=== Extract ===

The velocity of a particle moving in a positive direction of the x-axis varies as $v=\alpha \sqrt{x},$  where  $\alpha$ is a positive constant. Assuming that at the moment $t=0,$  the particle was located at the point  $x=0:$

 $v=\alpha \sqrt{x}$
 $\frac{dv}{dx}=\alpha \frac{1}{2}{x}^{-1/2}=\frac{\alpha }{2\sqrt{x}}.$
Thus acceleration,
 $a=v\frac{dv}{dx}=\alpha \sqrt{x}\times \frac{\alpha }{2\sqrt{x}}=\frac{{\alpha }^2}{2}.$
Also  $\frac{dv}{dt}=\frac{{\alpha }^2}{2}$
Or  $v=\underset{0}{\overset{t}{\int }}\frac{{\alpha }^2}{2}dt=\frac{{\alpha }^{2}t}{2}.$
Mean velocity,
                           $\overline{v}=\frac{{\displaystyle \underset{0}{\overset{t}{\int }}\frac{{\alpha }^{2}t}{2}dt}}{t}=\frac{{\alpha }^2{t}^2}{4t}=\frac{{\alpha }^{2}t}{4}$
                           $s=\frac{1}{2}a{t}^2=\frac{1}{2}\left(\frac{{\alpha }^2}{2}\right)t^2$
                             $\therefore t=2\frac{\sqrt{s}}{\alpha }$
Now  $\overline{v}=\frac{{\alpha }^2\times \frac{2\sqrt{s}}{\alpha }}{4}=\frac{\alpha \sqrt{s}}{2}.$

===

◆ **Stated problem A**:
In the worked solution, what is the particle's acceleration, in terms of α?

=== Data for the task ===

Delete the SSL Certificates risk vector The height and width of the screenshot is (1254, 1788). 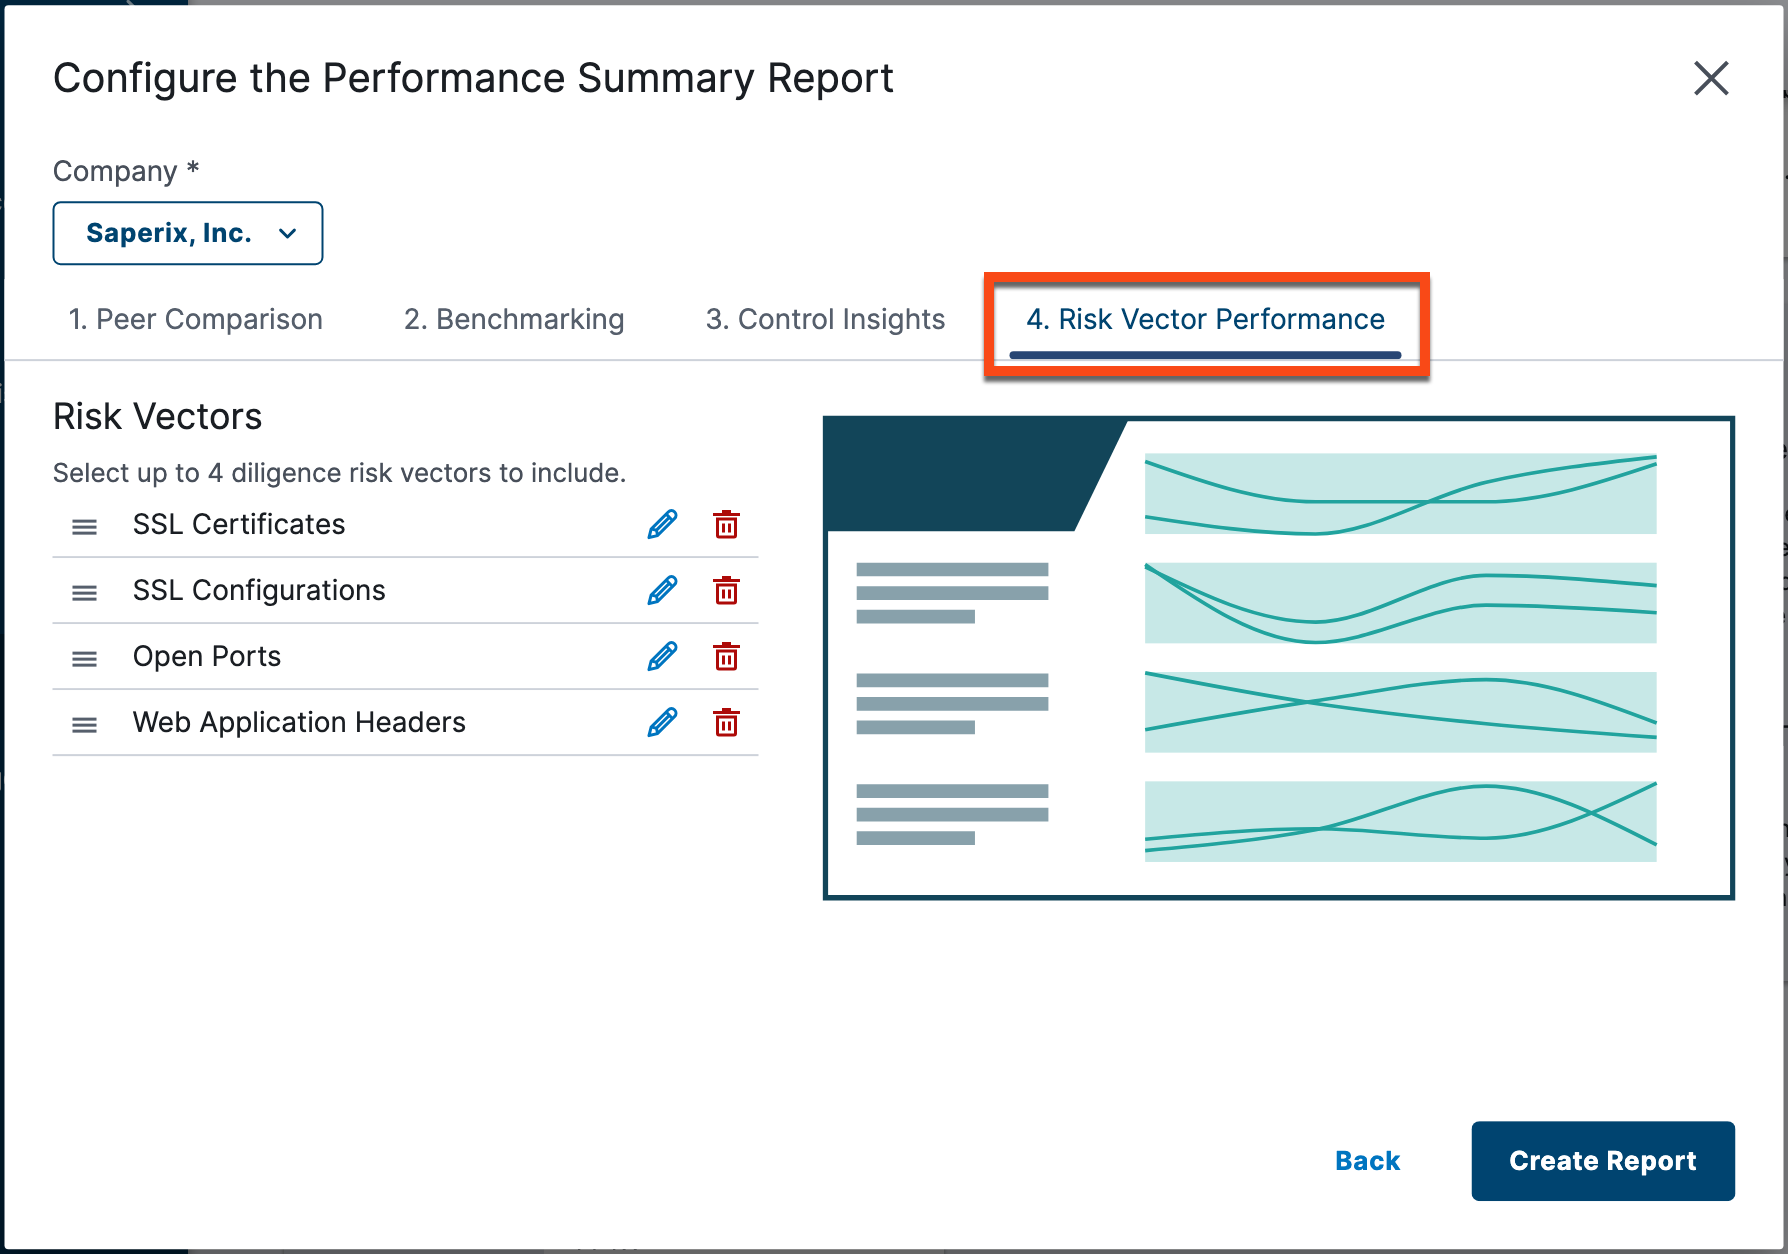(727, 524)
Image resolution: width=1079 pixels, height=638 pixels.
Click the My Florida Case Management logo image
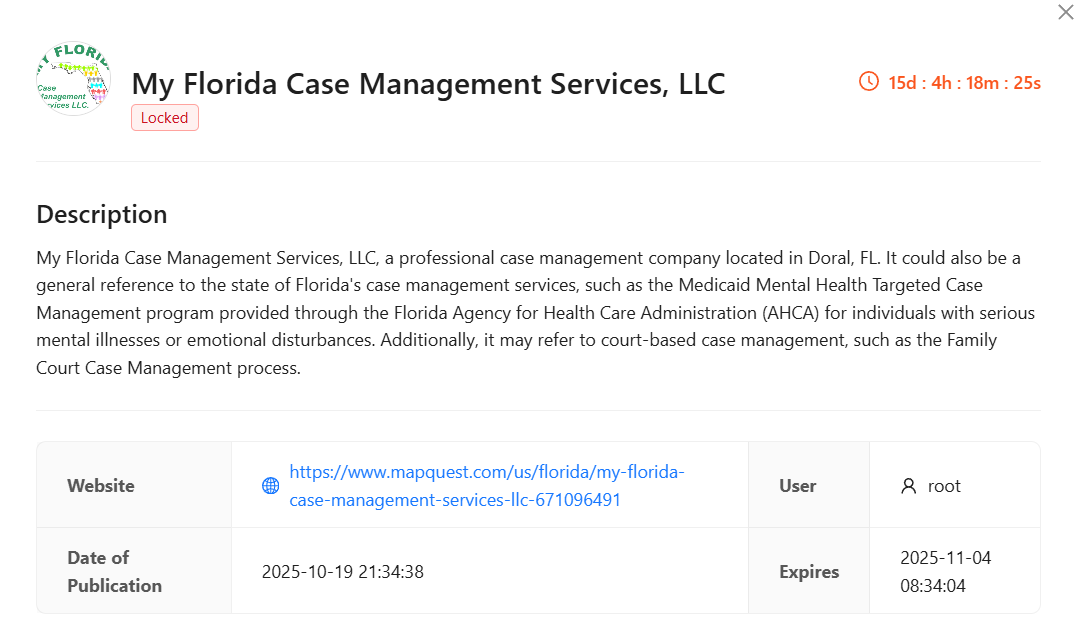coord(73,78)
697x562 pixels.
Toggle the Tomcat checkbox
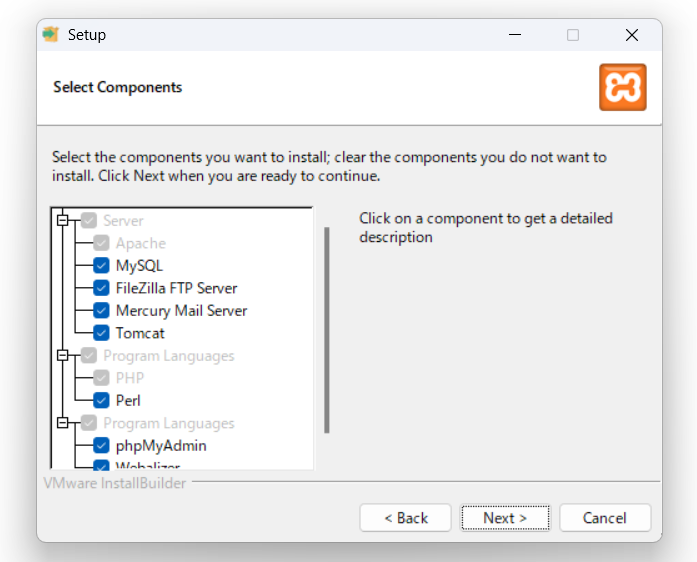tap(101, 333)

===
=== Data for the task ===

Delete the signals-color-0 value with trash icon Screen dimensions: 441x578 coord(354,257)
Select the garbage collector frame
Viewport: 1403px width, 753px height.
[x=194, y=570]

===
=== Data for the task ===

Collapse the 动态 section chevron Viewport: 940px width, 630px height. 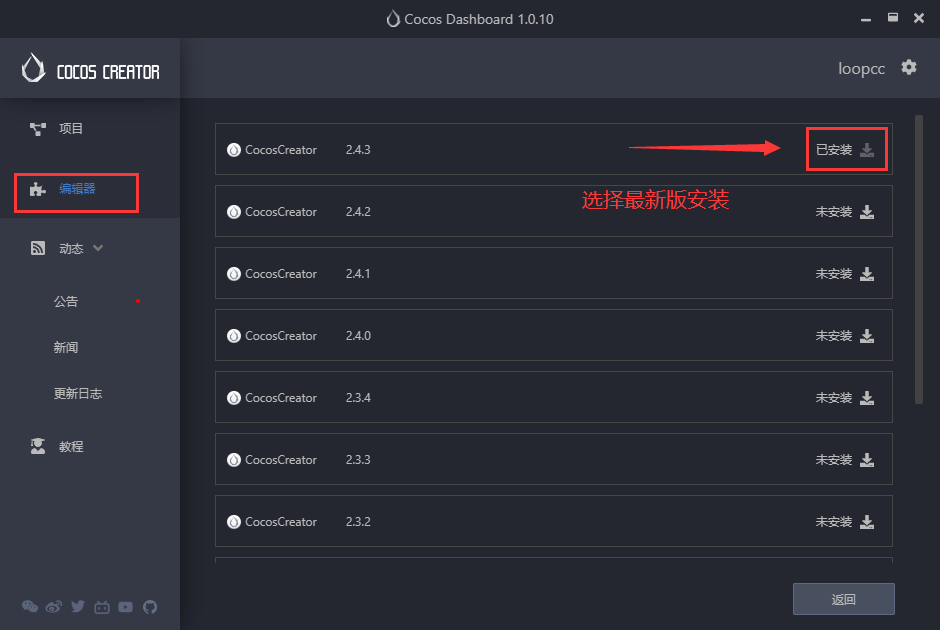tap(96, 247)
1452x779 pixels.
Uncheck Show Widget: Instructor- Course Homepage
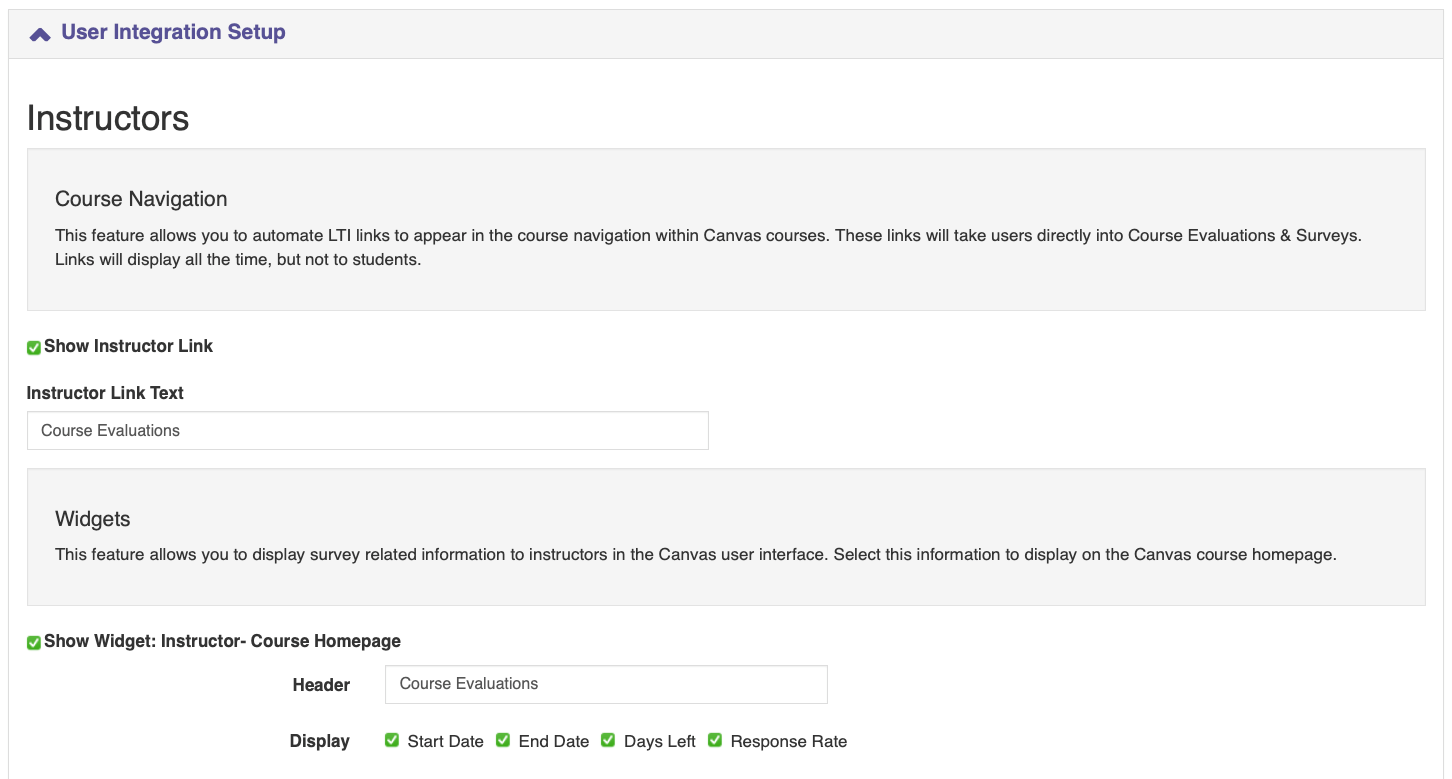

===

◆ **Stated problem B**:
Report each line of the records that contains the word "pixels".

◆ **Exercise response A**:
The acceleration is α²/2.

◆ **Exercise response B**:
Image resolution: width=1079 pixels, height=638 pixels.
697x562 pixels.
1452x779 pixels.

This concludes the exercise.